[Items listed in a dataset]

+===+

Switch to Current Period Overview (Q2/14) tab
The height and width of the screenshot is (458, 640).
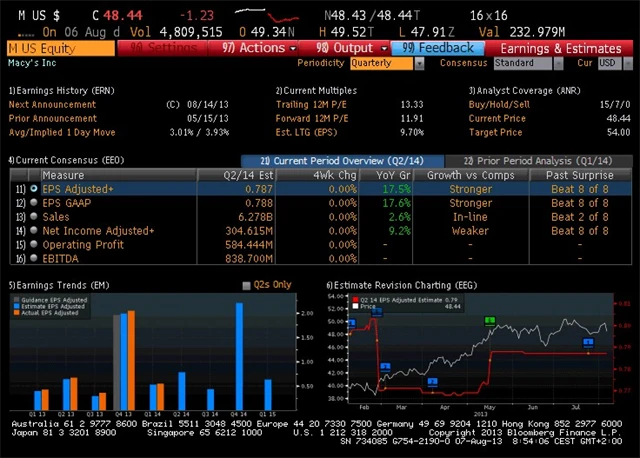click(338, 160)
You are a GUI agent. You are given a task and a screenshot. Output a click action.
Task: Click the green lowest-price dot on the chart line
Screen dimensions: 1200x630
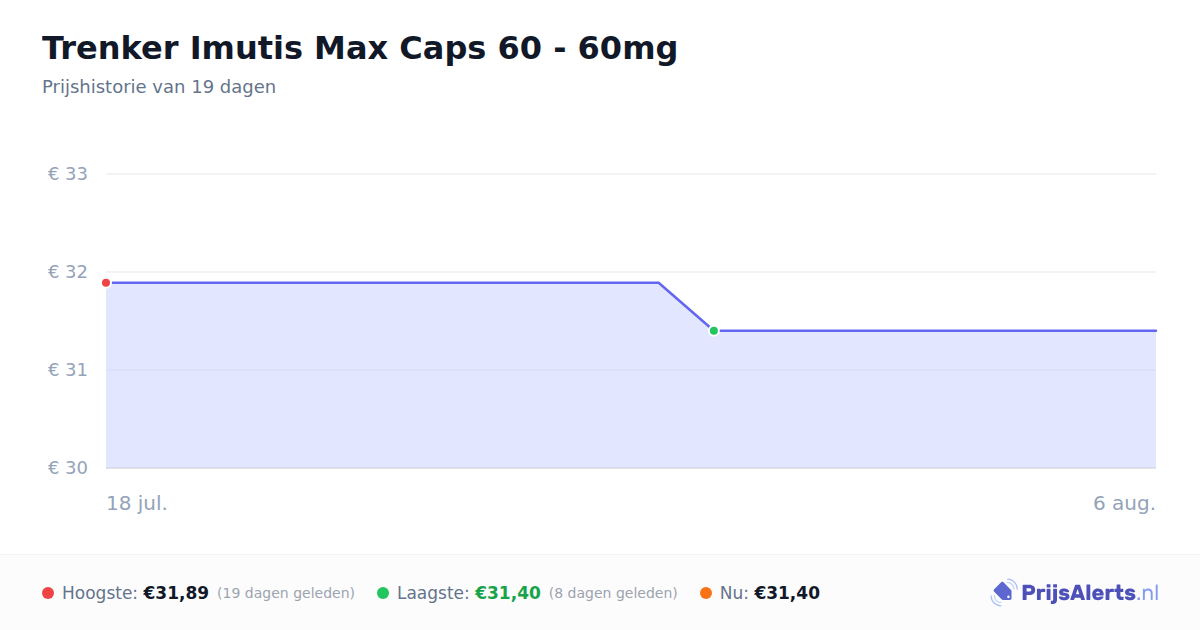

+===+

SHORT TASK ::
Swap every "screenshot" in the lines above for "screen image" and write the lines out again with no other change. Leave the pictures out.

RESPONSE FOR THIS EXERCISE ::
Switch to Current Period Overview (Q2/14) tab
The height and width of the screen image is (458, 640).
click(338, 160)
You are a GUI agent. You are given a task and a screen image. Output a click action.
Task: Click the green lowest-price dot on the chart line
Screen dimensions: 1200x630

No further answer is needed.